INSTRUCTIONS TO FOLLOW: What lines in the records include the string "bell"? Return each one.

Data extracted from a collection
----

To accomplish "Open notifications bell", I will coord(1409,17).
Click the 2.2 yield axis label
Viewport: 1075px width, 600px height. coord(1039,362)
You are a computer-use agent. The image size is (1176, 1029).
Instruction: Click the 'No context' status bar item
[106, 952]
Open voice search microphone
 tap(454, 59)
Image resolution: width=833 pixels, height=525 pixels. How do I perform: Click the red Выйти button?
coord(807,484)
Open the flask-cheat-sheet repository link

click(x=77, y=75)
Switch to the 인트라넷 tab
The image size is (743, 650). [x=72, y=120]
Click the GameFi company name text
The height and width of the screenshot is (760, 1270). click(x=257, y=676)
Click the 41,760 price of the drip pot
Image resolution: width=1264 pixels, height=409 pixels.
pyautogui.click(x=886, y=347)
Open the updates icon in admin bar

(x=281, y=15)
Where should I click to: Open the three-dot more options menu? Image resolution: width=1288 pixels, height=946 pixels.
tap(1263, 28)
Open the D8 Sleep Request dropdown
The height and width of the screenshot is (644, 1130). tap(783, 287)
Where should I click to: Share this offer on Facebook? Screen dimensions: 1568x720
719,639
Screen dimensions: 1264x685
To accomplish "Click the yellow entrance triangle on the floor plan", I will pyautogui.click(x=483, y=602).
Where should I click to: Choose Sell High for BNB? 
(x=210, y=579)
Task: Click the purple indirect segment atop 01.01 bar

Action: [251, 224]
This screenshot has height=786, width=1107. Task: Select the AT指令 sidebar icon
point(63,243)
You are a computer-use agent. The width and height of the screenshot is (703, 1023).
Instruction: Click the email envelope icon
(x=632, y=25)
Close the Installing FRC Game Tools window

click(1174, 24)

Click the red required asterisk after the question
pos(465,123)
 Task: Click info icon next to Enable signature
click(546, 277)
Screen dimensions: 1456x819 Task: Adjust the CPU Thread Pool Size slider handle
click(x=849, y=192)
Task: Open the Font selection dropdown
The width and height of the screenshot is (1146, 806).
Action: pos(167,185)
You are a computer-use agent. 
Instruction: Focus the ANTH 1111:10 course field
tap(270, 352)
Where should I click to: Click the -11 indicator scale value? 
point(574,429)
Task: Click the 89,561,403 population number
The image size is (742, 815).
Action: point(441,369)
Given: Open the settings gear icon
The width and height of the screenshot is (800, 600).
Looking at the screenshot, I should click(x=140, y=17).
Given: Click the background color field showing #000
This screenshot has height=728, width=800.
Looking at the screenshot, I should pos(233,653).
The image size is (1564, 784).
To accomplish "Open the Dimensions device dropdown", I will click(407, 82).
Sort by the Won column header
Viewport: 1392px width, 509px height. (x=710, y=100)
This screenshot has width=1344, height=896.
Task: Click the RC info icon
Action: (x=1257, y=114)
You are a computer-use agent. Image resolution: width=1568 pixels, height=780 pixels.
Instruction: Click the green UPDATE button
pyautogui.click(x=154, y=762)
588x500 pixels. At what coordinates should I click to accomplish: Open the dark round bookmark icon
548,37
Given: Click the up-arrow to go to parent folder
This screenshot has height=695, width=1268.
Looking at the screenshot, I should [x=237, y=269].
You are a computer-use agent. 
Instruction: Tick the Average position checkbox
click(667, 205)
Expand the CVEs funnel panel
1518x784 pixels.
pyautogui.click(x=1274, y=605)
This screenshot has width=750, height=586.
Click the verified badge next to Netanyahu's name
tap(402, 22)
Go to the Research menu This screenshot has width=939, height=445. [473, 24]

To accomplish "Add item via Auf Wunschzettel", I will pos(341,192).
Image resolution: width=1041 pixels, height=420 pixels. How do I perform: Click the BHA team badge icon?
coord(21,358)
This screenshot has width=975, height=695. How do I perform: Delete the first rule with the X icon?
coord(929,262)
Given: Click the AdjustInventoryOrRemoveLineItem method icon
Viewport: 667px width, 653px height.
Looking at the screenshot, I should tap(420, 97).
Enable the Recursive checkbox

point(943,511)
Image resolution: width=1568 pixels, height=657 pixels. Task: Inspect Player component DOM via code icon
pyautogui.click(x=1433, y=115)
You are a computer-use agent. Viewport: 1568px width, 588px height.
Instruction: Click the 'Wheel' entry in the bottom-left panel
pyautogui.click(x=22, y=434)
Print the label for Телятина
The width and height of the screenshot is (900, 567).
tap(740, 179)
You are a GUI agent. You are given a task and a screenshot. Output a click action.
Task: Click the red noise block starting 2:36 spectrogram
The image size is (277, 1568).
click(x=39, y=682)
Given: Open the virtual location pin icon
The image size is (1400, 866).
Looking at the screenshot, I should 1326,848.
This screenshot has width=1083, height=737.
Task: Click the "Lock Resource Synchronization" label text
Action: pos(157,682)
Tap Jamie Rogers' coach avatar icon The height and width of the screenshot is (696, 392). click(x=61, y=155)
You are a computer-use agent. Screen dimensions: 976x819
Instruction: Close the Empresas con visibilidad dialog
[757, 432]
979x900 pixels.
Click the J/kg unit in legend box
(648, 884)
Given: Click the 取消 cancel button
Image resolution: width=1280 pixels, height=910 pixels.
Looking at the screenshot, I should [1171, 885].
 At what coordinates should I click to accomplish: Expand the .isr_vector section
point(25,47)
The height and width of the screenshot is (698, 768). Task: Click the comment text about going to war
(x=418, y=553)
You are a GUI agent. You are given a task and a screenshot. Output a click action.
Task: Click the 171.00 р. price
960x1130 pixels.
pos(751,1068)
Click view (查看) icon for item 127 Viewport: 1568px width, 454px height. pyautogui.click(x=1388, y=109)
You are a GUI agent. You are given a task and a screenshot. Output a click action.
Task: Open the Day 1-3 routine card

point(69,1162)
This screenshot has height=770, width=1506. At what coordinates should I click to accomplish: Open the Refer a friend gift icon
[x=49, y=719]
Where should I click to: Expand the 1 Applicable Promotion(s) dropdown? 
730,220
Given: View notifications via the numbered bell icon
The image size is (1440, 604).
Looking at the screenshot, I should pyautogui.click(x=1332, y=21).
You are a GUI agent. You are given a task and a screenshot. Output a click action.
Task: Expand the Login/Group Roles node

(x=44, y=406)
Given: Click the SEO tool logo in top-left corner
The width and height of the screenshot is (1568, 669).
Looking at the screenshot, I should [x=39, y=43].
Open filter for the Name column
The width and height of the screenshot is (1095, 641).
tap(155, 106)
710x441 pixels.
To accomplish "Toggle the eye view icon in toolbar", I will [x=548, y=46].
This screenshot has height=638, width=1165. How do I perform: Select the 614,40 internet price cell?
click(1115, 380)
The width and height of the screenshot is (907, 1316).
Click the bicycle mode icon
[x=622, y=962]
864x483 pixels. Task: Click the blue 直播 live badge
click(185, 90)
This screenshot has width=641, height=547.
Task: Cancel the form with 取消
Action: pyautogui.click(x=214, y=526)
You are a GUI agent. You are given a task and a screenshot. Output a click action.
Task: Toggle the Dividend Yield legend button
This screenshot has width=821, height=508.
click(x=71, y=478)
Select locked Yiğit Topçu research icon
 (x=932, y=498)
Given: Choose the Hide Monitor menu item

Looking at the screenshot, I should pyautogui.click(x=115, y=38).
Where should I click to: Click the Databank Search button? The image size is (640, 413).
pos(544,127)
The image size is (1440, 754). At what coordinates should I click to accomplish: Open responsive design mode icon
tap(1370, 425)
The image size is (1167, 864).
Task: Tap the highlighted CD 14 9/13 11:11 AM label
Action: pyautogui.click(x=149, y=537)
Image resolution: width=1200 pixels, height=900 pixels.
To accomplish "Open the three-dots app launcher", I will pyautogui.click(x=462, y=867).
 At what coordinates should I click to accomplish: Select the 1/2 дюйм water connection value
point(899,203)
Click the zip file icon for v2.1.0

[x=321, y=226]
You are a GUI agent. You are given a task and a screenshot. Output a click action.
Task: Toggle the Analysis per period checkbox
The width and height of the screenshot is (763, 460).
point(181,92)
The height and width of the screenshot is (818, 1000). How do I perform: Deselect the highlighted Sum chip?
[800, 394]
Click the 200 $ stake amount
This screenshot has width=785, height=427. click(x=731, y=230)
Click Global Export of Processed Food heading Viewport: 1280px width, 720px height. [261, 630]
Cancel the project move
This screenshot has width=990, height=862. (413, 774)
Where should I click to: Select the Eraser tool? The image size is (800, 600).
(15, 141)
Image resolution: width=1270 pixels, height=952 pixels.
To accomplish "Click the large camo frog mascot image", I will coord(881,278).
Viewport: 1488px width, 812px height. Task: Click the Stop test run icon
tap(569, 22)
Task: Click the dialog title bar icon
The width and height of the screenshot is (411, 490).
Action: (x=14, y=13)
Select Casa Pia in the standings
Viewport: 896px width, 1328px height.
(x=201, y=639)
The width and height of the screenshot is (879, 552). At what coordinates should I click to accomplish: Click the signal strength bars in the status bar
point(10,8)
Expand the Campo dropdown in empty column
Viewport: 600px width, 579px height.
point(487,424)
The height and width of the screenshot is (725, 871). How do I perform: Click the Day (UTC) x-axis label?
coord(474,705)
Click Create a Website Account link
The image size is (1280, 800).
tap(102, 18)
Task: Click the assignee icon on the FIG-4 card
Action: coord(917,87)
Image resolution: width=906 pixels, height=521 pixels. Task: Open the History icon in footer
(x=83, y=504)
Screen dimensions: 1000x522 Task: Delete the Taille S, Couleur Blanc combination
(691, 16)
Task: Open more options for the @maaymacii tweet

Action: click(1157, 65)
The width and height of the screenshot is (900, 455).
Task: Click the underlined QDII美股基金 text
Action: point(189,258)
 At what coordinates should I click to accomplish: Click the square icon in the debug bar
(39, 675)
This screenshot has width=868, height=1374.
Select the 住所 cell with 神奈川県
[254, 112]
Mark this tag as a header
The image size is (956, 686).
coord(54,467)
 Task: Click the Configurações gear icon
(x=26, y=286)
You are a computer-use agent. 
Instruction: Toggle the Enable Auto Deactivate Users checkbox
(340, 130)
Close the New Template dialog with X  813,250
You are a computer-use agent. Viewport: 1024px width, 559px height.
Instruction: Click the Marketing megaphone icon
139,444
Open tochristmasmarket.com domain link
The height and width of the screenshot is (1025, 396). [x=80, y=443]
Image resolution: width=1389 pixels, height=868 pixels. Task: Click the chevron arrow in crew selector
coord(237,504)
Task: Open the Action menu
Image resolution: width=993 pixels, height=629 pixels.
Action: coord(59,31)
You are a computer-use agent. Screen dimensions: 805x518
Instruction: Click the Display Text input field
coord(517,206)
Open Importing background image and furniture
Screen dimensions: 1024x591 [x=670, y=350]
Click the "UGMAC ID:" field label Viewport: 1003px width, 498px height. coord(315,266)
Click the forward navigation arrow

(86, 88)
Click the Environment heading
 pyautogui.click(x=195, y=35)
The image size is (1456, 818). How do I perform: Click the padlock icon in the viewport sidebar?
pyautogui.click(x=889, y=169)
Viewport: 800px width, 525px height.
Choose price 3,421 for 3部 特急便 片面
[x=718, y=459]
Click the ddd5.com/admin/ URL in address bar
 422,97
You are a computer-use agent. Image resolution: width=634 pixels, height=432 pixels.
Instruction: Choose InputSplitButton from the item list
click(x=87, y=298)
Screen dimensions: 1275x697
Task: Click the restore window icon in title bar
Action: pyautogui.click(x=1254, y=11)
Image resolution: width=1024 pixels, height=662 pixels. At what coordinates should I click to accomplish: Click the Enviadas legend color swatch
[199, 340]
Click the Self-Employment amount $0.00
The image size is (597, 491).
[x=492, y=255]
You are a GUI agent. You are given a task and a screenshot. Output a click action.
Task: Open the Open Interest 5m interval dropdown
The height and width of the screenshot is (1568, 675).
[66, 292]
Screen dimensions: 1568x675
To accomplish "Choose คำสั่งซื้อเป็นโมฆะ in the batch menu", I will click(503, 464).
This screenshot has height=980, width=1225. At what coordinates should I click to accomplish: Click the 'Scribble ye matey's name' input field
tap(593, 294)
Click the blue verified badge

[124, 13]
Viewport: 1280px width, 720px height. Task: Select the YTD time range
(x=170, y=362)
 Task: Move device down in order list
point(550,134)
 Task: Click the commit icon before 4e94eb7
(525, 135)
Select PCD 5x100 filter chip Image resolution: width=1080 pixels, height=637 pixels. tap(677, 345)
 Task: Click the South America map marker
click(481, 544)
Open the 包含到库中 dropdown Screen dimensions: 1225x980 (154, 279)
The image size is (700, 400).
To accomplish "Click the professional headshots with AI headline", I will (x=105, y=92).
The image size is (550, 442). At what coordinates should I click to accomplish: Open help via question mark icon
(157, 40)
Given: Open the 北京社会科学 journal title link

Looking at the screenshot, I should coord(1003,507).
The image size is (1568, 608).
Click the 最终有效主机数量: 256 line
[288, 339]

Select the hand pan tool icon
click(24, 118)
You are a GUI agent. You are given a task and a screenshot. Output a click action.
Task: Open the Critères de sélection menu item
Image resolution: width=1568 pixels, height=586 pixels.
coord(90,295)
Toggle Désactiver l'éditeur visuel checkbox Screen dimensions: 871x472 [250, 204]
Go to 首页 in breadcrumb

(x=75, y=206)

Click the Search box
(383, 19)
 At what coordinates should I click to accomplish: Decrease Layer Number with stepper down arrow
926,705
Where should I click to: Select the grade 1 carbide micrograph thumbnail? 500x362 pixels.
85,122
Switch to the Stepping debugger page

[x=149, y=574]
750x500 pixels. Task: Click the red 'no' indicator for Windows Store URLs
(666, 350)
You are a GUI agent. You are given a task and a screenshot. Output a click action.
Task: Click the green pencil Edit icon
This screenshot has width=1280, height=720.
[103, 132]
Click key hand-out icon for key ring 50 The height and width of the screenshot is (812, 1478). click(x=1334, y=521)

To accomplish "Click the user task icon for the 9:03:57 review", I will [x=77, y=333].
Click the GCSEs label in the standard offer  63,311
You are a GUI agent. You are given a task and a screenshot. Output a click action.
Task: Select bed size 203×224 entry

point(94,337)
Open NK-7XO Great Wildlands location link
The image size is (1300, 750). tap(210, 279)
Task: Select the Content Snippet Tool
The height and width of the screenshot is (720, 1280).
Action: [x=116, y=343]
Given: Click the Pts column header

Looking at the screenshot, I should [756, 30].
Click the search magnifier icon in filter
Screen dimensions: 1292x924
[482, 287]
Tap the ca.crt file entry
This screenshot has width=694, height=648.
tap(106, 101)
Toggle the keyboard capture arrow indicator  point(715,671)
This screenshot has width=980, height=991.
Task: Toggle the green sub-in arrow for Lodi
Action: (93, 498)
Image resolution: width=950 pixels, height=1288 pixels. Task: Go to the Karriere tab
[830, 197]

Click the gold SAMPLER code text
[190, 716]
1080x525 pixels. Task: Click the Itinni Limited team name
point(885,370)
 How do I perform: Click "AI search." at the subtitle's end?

----

YOUR SOLUTION:
To accomplish "Open notifications bell", I will coord(1409,17).
Given: View notifications via the numbered bell icon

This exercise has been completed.